Thursday, January 16,
2020 /11:46 AM / By CSL Research / Header Image Credit: Independent Newspaper
Yesterday, Organisation of Petroleum Exporting Countries
(OPEC) released its monthly oil market report for December which showed that
Nigeria's oil production dipped to a new low extending 3 months of consecutive
decline. Specifically, Nigeria's daily crude production (excluding condensates)
for December 2019 fell to 1.57mb/d from 1.66mb/d in November 2019.
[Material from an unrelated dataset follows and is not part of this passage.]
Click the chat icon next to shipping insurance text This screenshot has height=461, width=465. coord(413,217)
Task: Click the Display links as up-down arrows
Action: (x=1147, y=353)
Furthermore, Nigeria's average daily production
(excluding condensates) in 2019 came to 1.73mb/d. Adding condensates production
which the Department of Petroleum Resources (DPR) pegged at between 414,000 - 497,000 b/d (IEA estimates 220,000 - 250,000 b/d) brings total average
production in 2019 to roughly 2.2mb/d in line with Mele Kyari's declaration at
the Atlantic Council Global Energy Forum.
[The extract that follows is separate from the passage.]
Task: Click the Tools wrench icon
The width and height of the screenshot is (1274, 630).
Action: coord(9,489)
Nigeria's oil production quota was previously placed
at 1.69mb/d which was not complied with. However, following consultations with
the cartel in October 2019, the production quota was lifted to 1.77mb/d.
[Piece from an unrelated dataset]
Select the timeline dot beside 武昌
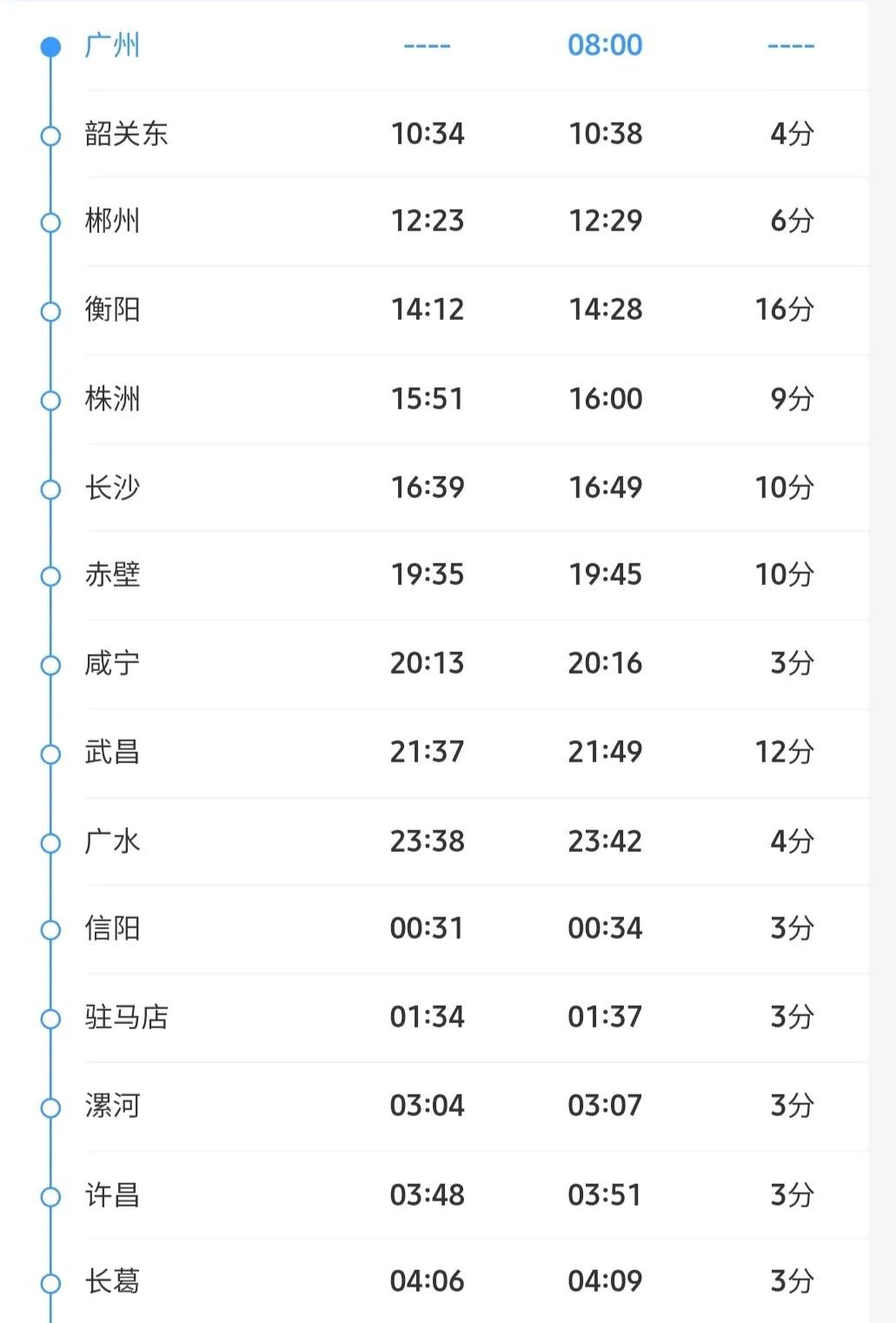The height and width of the screenshot is (1323, 896). pos(51,754)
In recent times however, the country's production has
been below quota. NNPC boss, Mele Kyari has since declared the country is
directing its upstream efforts at improving natural gas liquids and natural gas
to better comply with OPEC's quota since OPEC's quota excludes production of
NGLs.
We think Nigeria's decision to comply with its OPEC+
quota bodes positively for the global oil market without necessarily hurting
local targets.
The 2020 budget assumption of 2.18mbd oil production
now looks achievable provided condensates production in line with DPR estimates
can be maintained.
However, concern remains how Nigeria can exploit its
rich deposits of NGLs given dearth of adequate technological infrastructure.